Base description which applies to whole site

2.3. Ontwikkeling van het Budgettair Kader Zorg en de netto-BKZ-uitgaven 2016.

Het Budgettair Kader Zorg legt aan het begin van de kabinetsperiode de genormeerde ontwikkeling van de collectieve zorguitgaven vast voor elk van de komende vier jaren. Gedurende de kabinetsperiode wordt het kader aangepast voor de jaarlijkse prijsstijging. Hiervoor wordt de CPB-raming van de prijsindex van de nationale bestedingen (pNB) gebruikt.

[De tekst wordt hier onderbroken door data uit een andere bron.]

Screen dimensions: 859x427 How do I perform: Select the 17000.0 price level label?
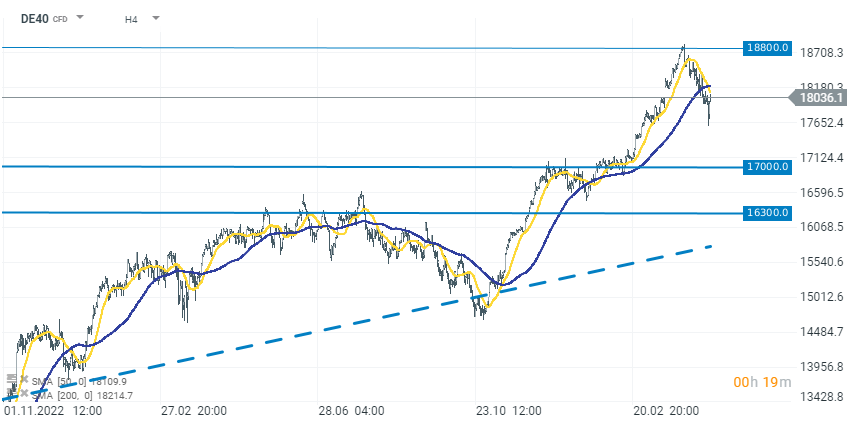768,166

Het BKZ is bij de start van het kabinet-Rutte/Asscher voor de periode 2013–2017 vastgesteld bij Startnota (TK 33 400, nr. 18). Bij de start van dit kabinet zijn de uitgavenkaders herijkt en is de stand ontwerpbegroting 2013 (TK 33 400 XVI, nr. 1 en 33 400 XVI, nr. 2) als uitgangspunt genomen.

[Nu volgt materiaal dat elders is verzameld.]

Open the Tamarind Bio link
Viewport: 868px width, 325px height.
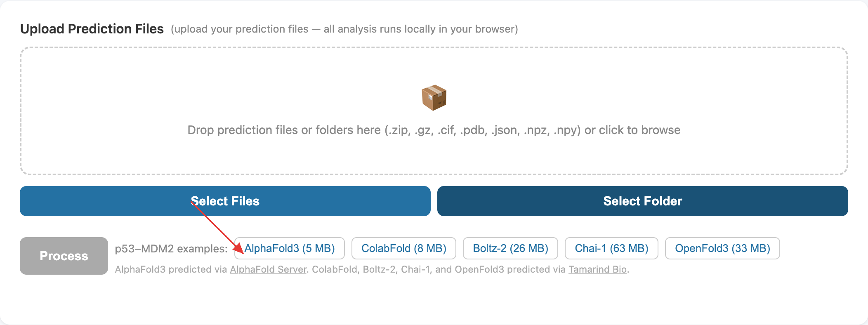(597, 269)
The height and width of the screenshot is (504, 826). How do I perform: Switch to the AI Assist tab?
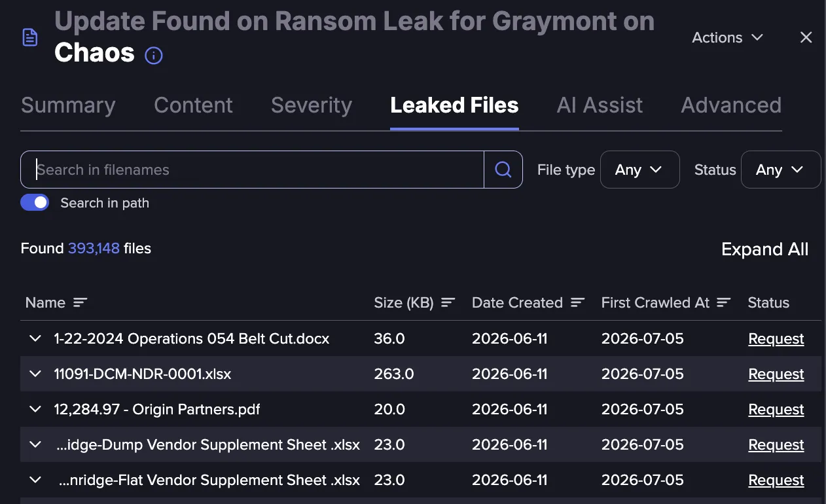coord(600,105)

Na de Startnota zijn de uitgavenkaders opnieuw herijkt en is de stand ontwerpbegroting 2014

(TK 33 750 XVI, nr. 1 en 33 750 XVI, nr. 2) als uitgangspunt genomen.

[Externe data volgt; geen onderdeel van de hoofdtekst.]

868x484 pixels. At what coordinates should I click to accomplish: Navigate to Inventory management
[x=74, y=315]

Tabel 3 laat de ontwikkeling van het BKZ en de netto-BKZ-uitgaven zien vanaf de stand ontwerpbegroting 2016.

Tabel 3 Ontwikkeling van het BKZ en de netto BKZ-uitgaven 2016 (bedragen x € 1 miljoen)1
 

2016

BKZ stand ontwerpbegroting 2016

68.564

Prijs nationale bestedingen (pNB)

– 543

IJklijnmutaties

– 92

Bijstelling BKZ

– 634

BKZ stand jaarverslag 2016

67.929

Netto BKZ-uitgaven stand jaarverslag 2016

66.105

Onderschrijding BKZ

– 1.825

Bron: VWS, gegevens Zorginstituut over (voorlopige) financieringslasten Zvw en Wlz en NZa-gegevens over de productieafspraken en (voorlopige) realisatiegegevens.

1

Als gevolg van afronding kan de som der delen afwijken van het totaal.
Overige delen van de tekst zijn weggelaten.